Death in Heaven

Death in Heaven

I think you ought to know, I'm feeling very depressed.

I did not expect a Doctor Who season finale to be so gutting. They've made me almost cry before, but I've never felt so hollow as I did after watching one of the best Doctor-companion farewell scenes ever: a lying hug that I genuinely hope is not the last they see of each other.[1]

I also feel bad for all the times I insisted that Moffat had to learn how to kill people in his Doctor Who stories. Well, now Osgood's dead. I feel like her blood is on my hands.[2] What have I done? I was terrified in that scene: the Master was approaching Joker levels of dangerousness. At least Kate managed to get through the story okay; I loved her swagger at the start, and it'd be a shame never to get to see that again. That said, it was a shame she didn't get to regain consciousness before the end of the story.

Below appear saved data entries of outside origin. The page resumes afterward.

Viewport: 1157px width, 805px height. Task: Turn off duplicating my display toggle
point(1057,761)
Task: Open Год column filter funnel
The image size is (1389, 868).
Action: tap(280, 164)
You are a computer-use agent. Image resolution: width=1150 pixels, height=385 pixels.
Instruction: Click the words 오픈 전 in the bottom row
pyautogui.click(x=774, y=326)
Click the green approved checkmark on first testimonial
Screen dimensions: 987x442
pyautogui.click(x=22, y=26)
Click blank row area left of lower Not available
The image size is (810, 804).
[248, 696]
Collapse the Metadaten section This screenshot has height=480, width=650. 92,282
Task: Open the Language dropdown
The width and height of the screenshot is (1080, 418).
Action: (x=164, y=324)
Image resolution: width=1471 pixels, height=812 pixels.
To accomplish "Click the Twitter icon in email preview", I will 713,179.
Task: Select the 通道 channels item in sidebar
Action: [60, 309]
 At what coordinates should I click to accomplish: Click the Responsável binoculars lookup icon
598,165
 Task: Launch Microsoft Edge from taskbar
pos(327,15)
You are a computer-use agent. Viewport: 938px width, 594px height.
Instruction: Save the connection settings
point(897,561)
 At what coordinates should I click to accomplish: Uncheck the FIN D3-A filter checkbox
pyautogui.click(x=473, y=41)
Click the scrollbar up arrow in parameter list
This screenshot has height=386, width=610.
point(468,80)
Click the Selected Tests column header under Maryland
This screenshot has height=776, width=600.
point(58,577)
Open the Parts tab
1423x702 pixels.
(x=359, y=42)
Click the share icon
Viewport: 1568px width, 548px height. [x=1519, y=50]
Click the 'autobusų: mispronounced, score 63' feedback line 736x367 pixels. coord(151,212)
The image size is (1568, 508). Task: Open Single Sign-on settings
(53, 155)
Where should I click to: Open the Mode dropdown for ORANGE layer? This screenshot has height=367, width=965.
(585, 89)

After Osgood, I didn't think that we'd lose anyone else... but then Danny went and stayed dead. I've loved Samuel Anderson's performance in this season; in death, he gets to be just as amazing... and kind of disturbing, having his deathly face sitting inside a cyber-head. I was rather hoping that he might continue on as a random Cyberman character who'd turn up from time to time... but no such luck. Instead, it looks like we have the Cyber-Brigadier wandering about... I'm not sure whether that's a fantastic idea or an awful one, really.

The story itself? Stripped of all the lovely trappings, it doesn’t quite satisfy the build-up of the previous story. It sags rather awkwardly once the Doctor’s on the plane, just sitting around being explained at. I could see the thematic reason why you’d like to have the Doctor become President of the World, but to give him that power and have him do absolutely nothing with it for what seemed like quite a while was a little underwhelming.

And of course, a lot of the ideas from the lead-up didn't really get their due in the climax. What happens to all those not-quite-dead people? Was there a reason they needed to choose to remove their own emotions? And from even further back: why did Missy care so much about keeping the Doctor and Clara together in the first place? It's somewhat ironic that keeping them together is what foiled her plan in the end, but hey, that's what you get when you're the Master.

But I can forgive a lot for getting a more honest scheme from the Master than we've seen before; a plan that's all about the Doctor, because really, he does seem to be the only thing in the universe she really cares about.[3] And I can forgive even more for a finale that really does pick up on all the themes of the season. I like this approach to Who -- a season where the 'arc' is just as much about characters and ideas as it is about recurring elements. I hope they continue this form next year.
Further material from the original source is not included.